_Action item_
The output must consist only of the lines from the one with "Screen dimensions: 704x394" through the end of the listing, restated exactly and free of pictures.

┄┄┄┄┄┄┄┄┄┄┄┄┄┄┄┄┄┄┄┄

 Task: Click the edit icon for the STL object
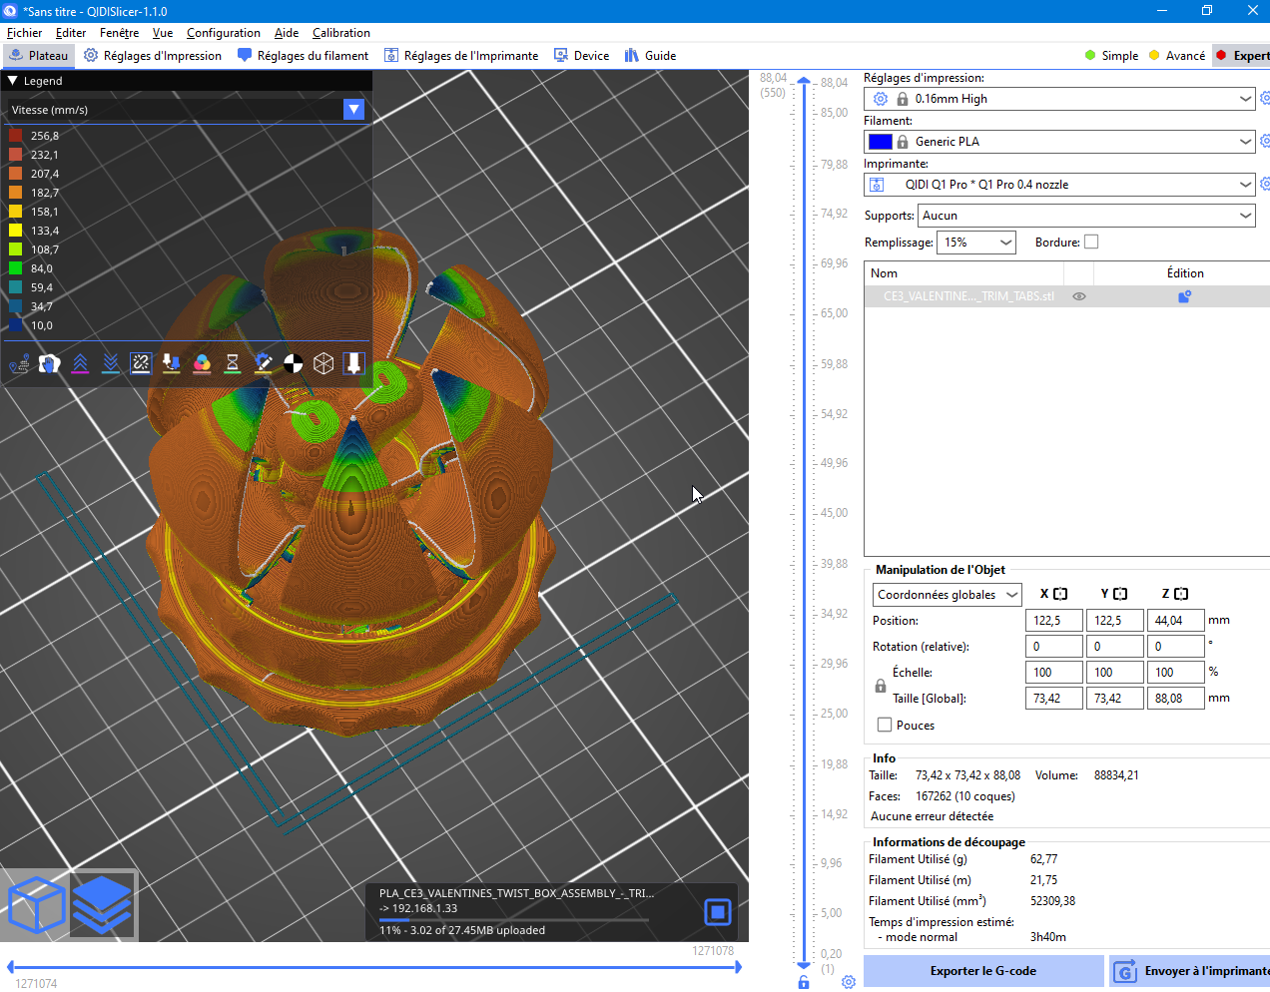click(1184, 296)
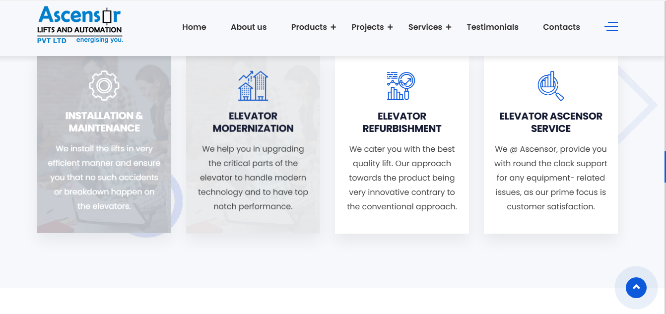Expand the Services plus sign
Image resolution: width=666 pixels, height=314 pixels.
[449, 27]
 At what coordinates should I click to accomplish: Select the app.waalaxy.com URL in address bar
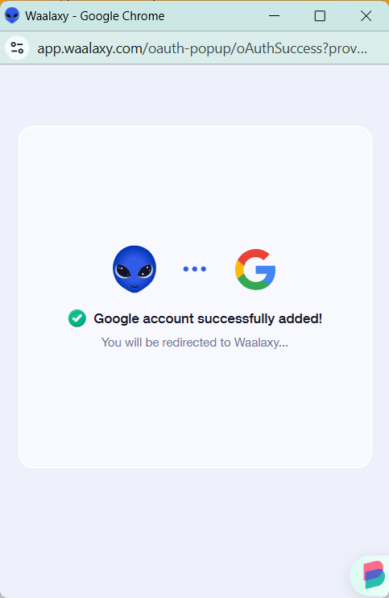pos(202,49)
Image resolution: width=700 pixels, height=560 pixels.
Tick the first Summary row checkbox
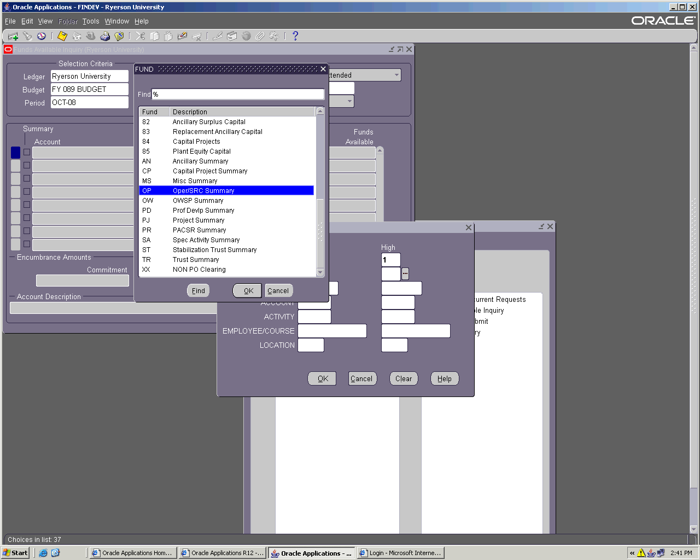(x=27, y=152)
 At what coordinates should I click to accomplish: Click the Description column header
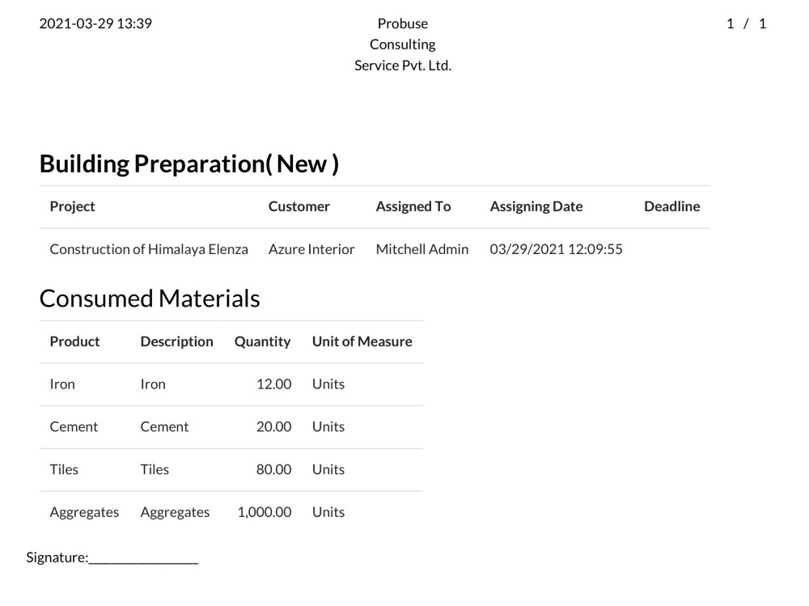click(176, 341)
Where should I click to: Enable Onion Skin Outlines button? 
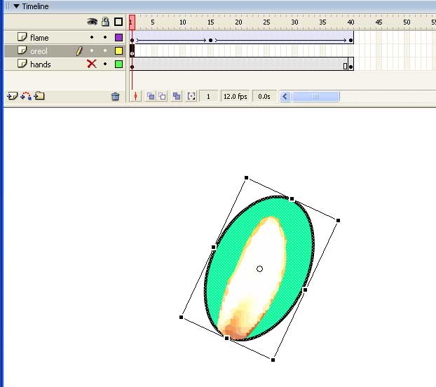(162, 97)
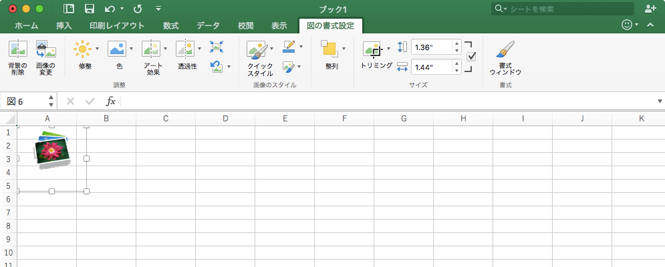Click the compress pictures icon

click(217, 47)
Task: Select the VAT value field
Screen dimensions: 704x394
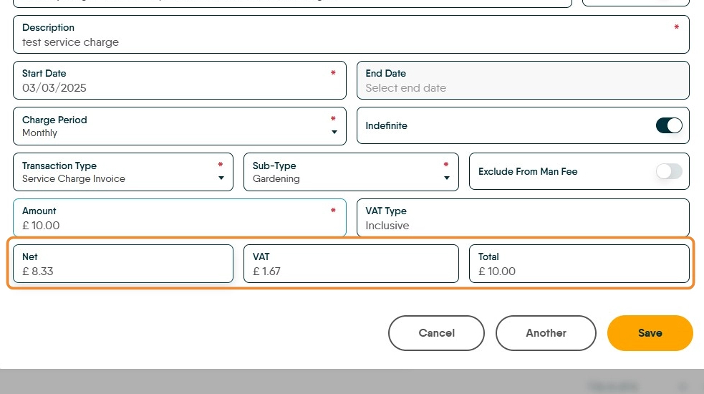Action: (x=350, y=272)
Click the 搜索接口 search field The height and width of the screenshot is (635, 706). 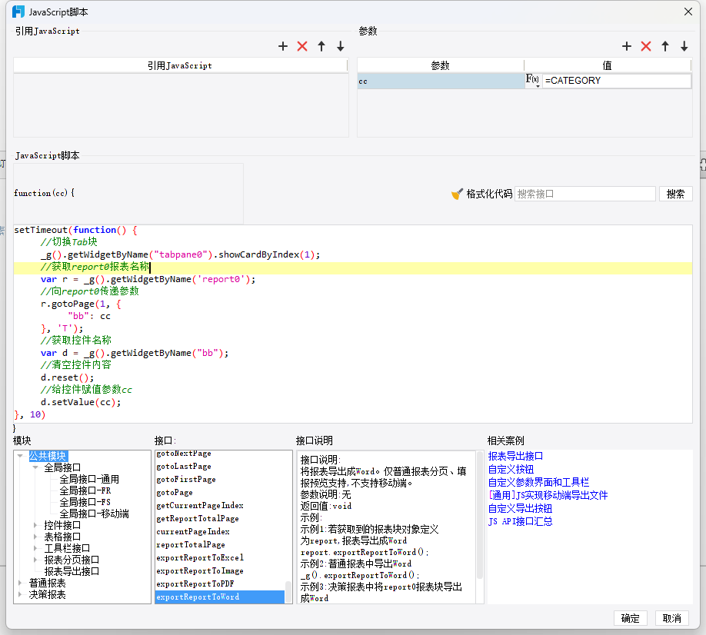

┄┄┄┄┄┄┄┄┄┄┄┄┄┄┄┄┄┄┄┄

_Task result_
Screen dimensions: 704x394
Action: (x=350, y=272)
Click the 搜索接口 search field The height and width of the screenshot is (635, 706). 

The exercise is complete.